I have wasted several hours trying to fix simple Haskell program where I tried to ask the user to enter a string and then display it. The program looks like that:
main = do putStrLn "Enter something " entered <- getLine putStrLn ("You have entered " ++ entered)
After hours of chasing my tail and reading lots of Monad tutorials I have discovered that my program works fine in cmd prompt. Can you imagine my frustration at this point?

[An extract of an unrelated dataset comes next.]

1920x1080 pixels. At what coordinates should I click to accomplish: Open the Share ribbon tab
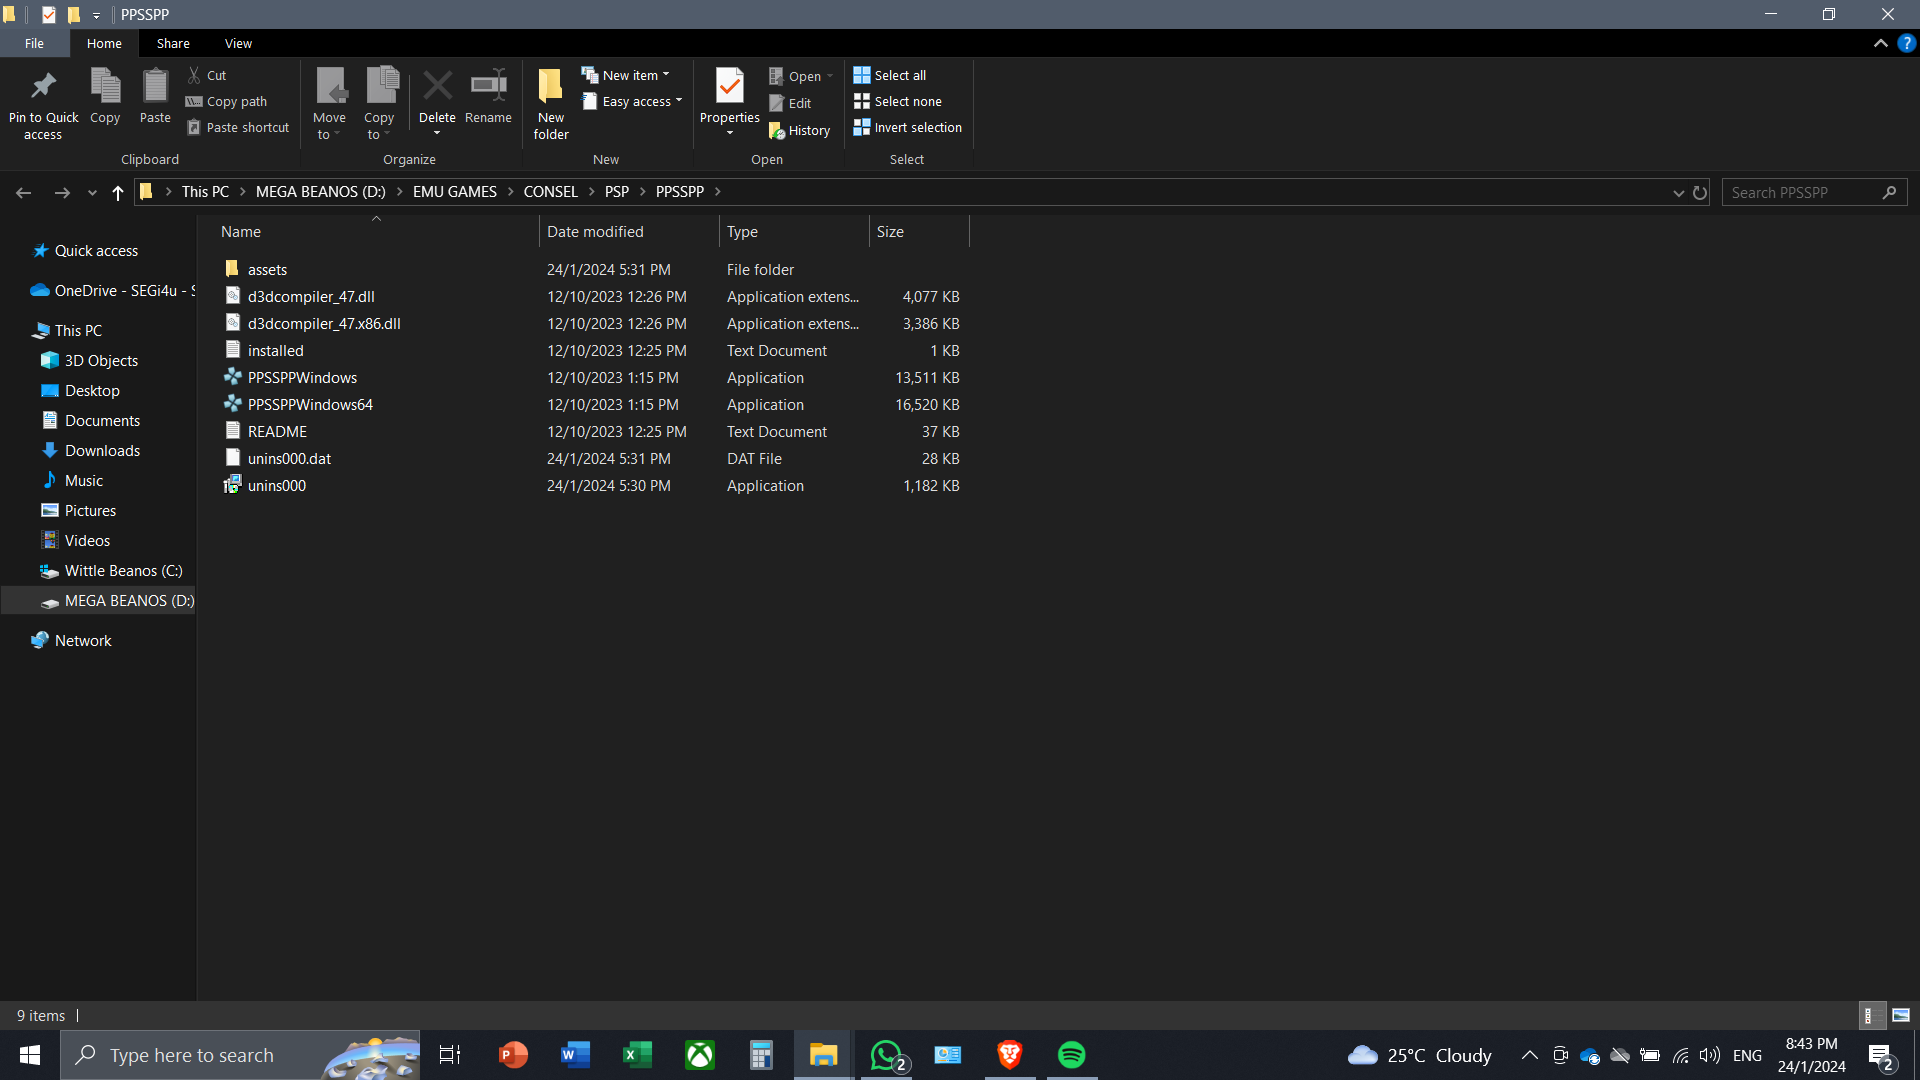click(173, 44)
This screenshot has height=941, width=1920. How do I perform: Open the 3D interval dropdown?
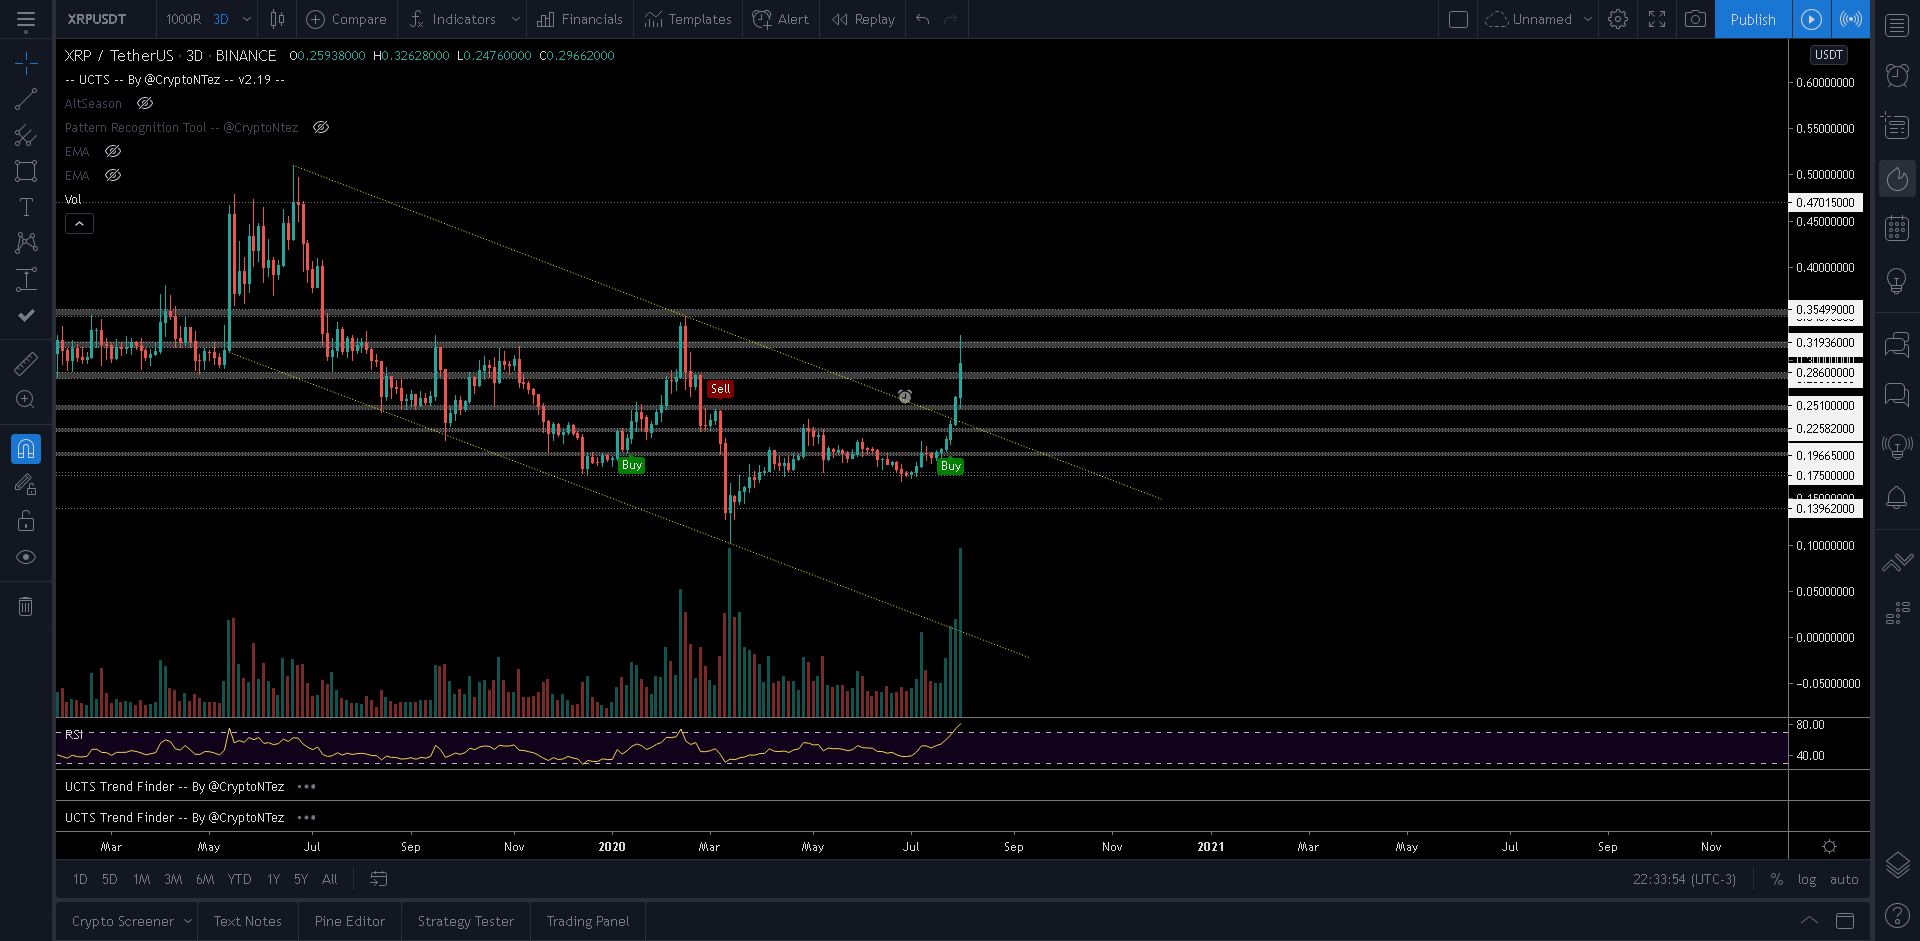click(246, 19)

This SO question gave me a clue to try it in cmd: https://stackoverflow.com/questions/8361508/execution-order-with-not-what-i-expected?rq=1
Is it possible to fix eshell? If not what is the best way to develop Haskell on Windows with Emacs?
After a bit of experimenting I decided to start cmd.exe with a customised script that sets my environment for Haskell development. The following script starts my cmd:
set PATH=C:\msys64\mingw64\bin;C:\msys64\usr\bin;%PATH% set INCLUDE=c:/msys64/mingw64/include set XDG_DATA_DIRS=c:/msys64/mingw64/share set PKG_CONFIG_PATH=c:/msys64/mingw64/lib/pkgconfig set HASKELL_GI_GIR_SEARCH_PATH=c:/msys64/mingw64/share/gir-1.0 cd C:/Windows/System32/ cmd.exe
Using cmd sets my path correctly. I have tried a similar script that launches powershell, which gives me better autocompletion than cmd, but for some reason I can't make the PATH in powershell accept my script settings, other environment variables seem to be OK.
Following one commenter's question this is the version that works with eshell on Windows 10
import System.IO (hFlush, stdout) main = do putStrLn "Enter a string" hFlush stdout ln <- getLine putStrLn ("Yo have entered " ++ ln)
Note the use of hFlush stdout after first printing that was causing problems.